- TRECHO SELECIONADO
● ● ●

Hoje, quando quase tudo quer fingir austeridade e planejamento, quando a ciência gerencial quer parecer o único caminho possível, quando os defensores da ideologia da gestão detém as dicas de como traçar carreiras calculadas para o sucesso, não é maravilhoso que logo uma bicha gratinada diga coisas como: “não sei bem o que vamos fazer”, “não lembro bem o que passávamos o dia fazendo”?

Que artista você quer ser? Uma pergunta que nem mesmo quer resposta, quando os gestionários consideram a reflexão epistemológica uma perda de tempo.

Antes de pensar em respostas, desconfie de quem traçou um caminho linear. Provavelmente essa pessoa não vai conseguir segui-lo (será que avisamos?). E se, aparentemente, conseguir: coitada.

● ● ●

- LINHAS DE DADOS
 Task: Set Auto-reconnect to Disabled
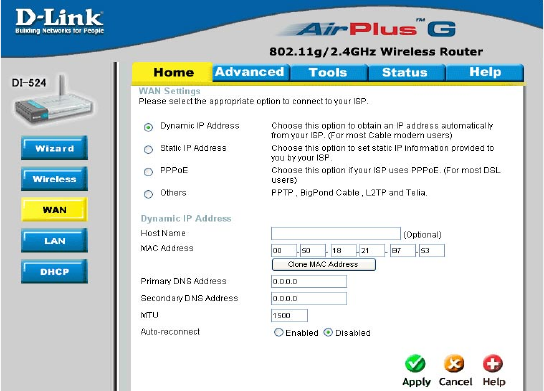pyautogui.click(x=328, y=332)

● ● ●

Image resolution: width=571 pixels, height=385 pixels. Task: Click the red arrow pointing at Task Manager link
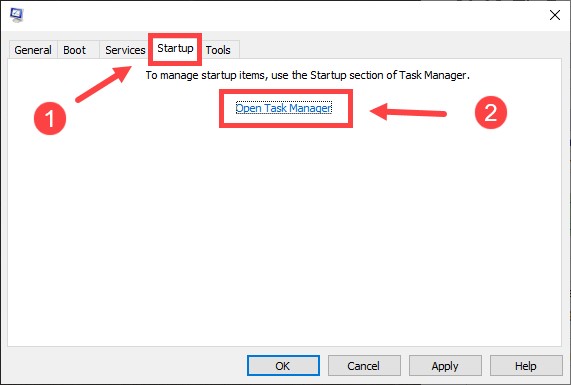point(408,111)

● ● ●

- REQUISITOS DO PROBLEMA
No trecho selecionado, o que os gestionários consideram uma perda de tempo? Estas linhas vêm de outra fonte, sem relação com o trecho.

- RESPOSTA COMPLETA
A reflexão epistemológica.